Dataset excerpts
━━━━━━━━━━━━━━━━
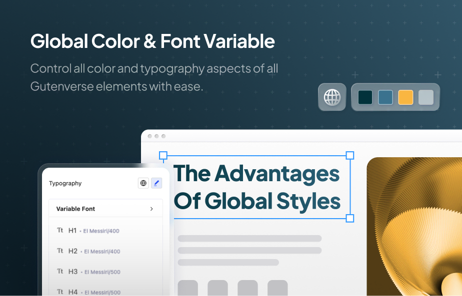Click the large globe icon beside the color swatches
The image size is (462, 296).
332,97

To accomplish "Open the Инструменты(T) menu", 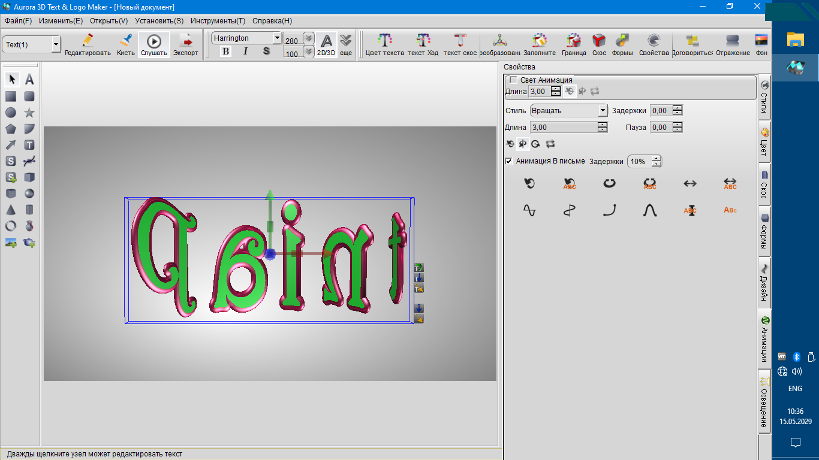I will (x=218, y=20).
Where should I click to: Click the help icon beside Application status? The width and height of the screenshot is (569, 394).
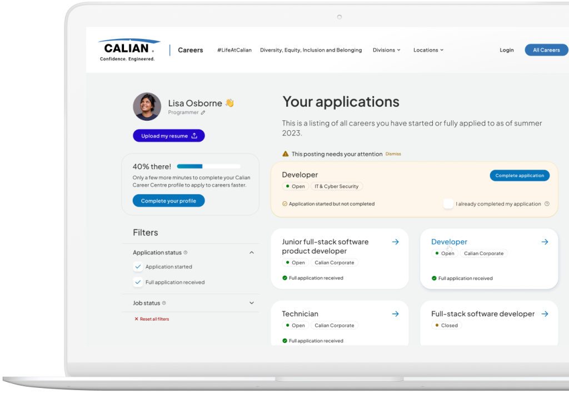[x=186, y=252]
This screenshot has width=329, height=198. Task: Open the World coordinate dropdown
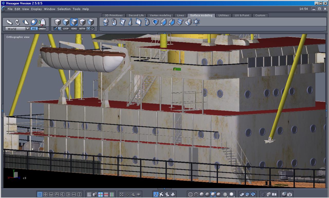coord(28,29)
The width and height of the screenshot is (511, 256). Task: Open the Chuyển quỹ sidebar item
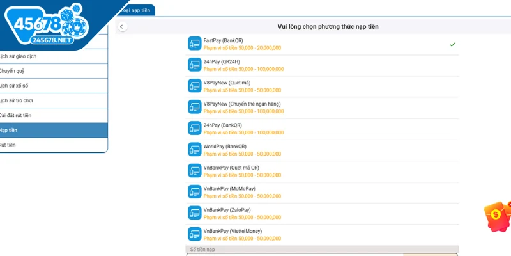(54, 71)
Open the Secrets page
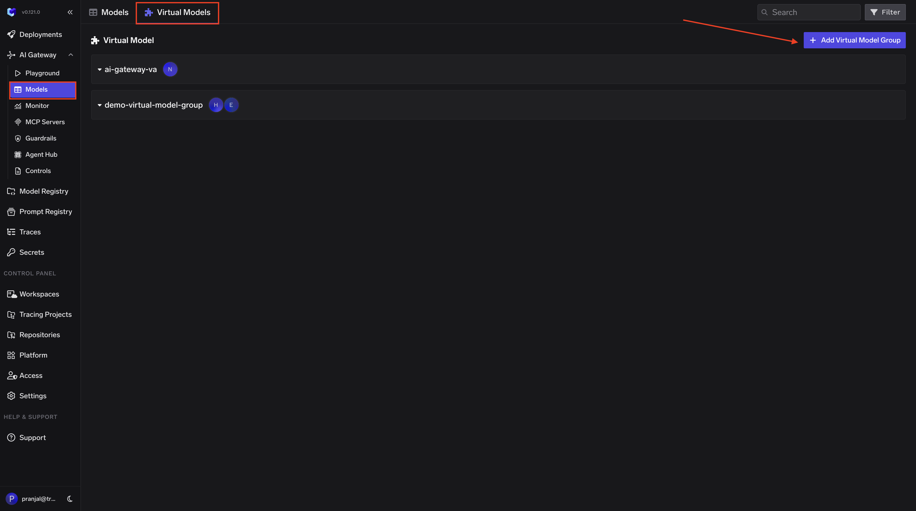 click(x=32, y=252)
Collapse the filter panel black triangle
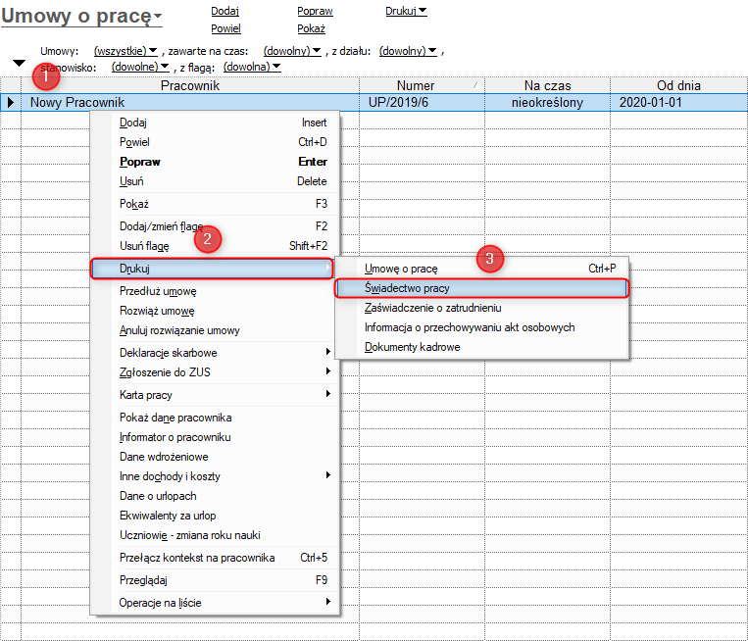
━━━━━━━━━━━━━━━━
[WHAT TO DO] Give back, word for word, the lines from the line that contains "The width and height of the screenshot is (511, 256)." through the last line of the records, with no pictures and nothing else.

[RESPONSE AREA]
The width and height of the screenshot is (511, 256). Task: Open the Chuyển quỹ sidebar item
(54, 71)
Open the Secrets page
 click(x=32, y=252)
Collapse the filter panel black triangle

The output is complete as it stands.